Thursday, July 03, 2008

Answering my call...

From Fr. Ryan's blog

Calling all Catholic Bloggers to Re-Post this!

Here is the single clearest and simplest explanation of the relationship of Clergy to Laity that I have seen. It’s excellent!

Lotsa thanks to Fr. Z.

“The role of lay people in the world is to shape the world around them, each in their own sphere, according to their own vocation, according to their influence and means, etc., and to be sanctified in doing so, to seek the kingdom of God beyond this world by doing so. The role of priests is the teach, govern and sanctify the laity for their task, and thus seek for themselves entrance to the kingdom of heaven together with the laity to whom they bring order and the ordinary means of salvation.

“The role of liturgy in this is absolutely central. There is a reciprocal relationship between what we believe, and therefore how we pray and how we act in the macro and the micro dimensions of our lives. Since the Eucharist, both the Sacrament and Its celebration, are the “source and summit” of Christian life, how we celebrate the Eucharist affects our ability to keep hold of the kingom of God opened for us by the Logos who took up our humanity. Our celebration of the Eucharist forms us into a people of the Gospel, which in its essence concerns the proclamation of the kingdom of God.

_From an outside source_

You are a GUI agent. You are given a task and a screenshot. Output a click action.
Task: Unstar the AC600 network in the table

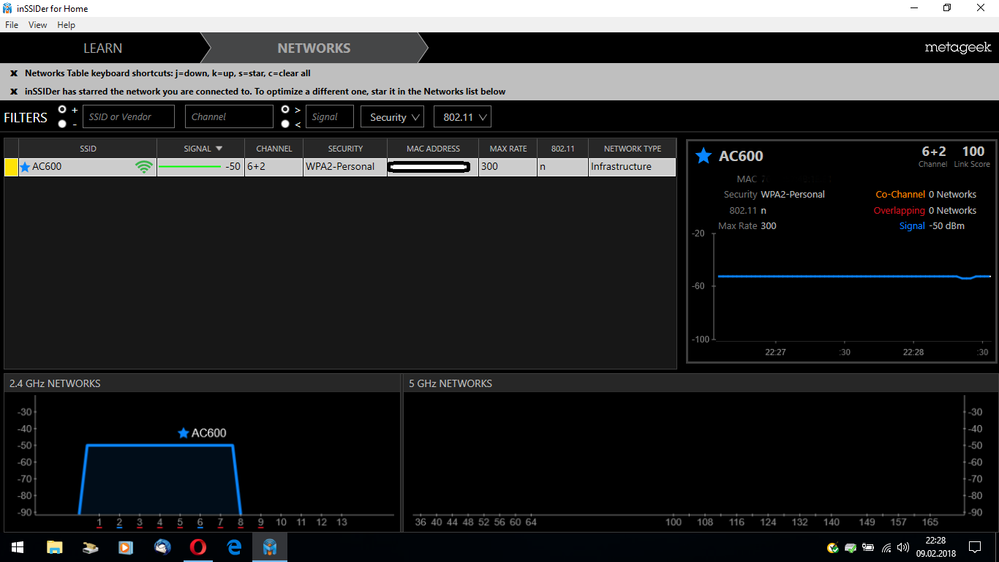25,167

“Formed in this way, lay people then form the world. If we pray a certain way, that will affect what we do in and to the world around us. This is one way to understand what Pope Benedict is saying when he raises up the ideal of being Christ’s liturgists in the world.

“Moreover, liturgy ought to be an encounter with mystery, and an anticipation of what we will gain in full in the kingdom of God to come. Our daily acts, informed by our lifelong participation in the Church’s liturgy, open outward to the ultimate mystery, past our own fear of death, through the doorway which is our own share in Christ’s Cross. When we are doing the work of our vocation, in prayer which is both individual the collective prayer of the Church, each of our acts opens out beyond the immediate here and now to their ultimate fulfillment in the celestial eternal liturgy before the throne of God, when Christ will have taken all things (which we also shaped) to Himself and then presents them to God, in the cosmic liturgy, so that God may be all in all.”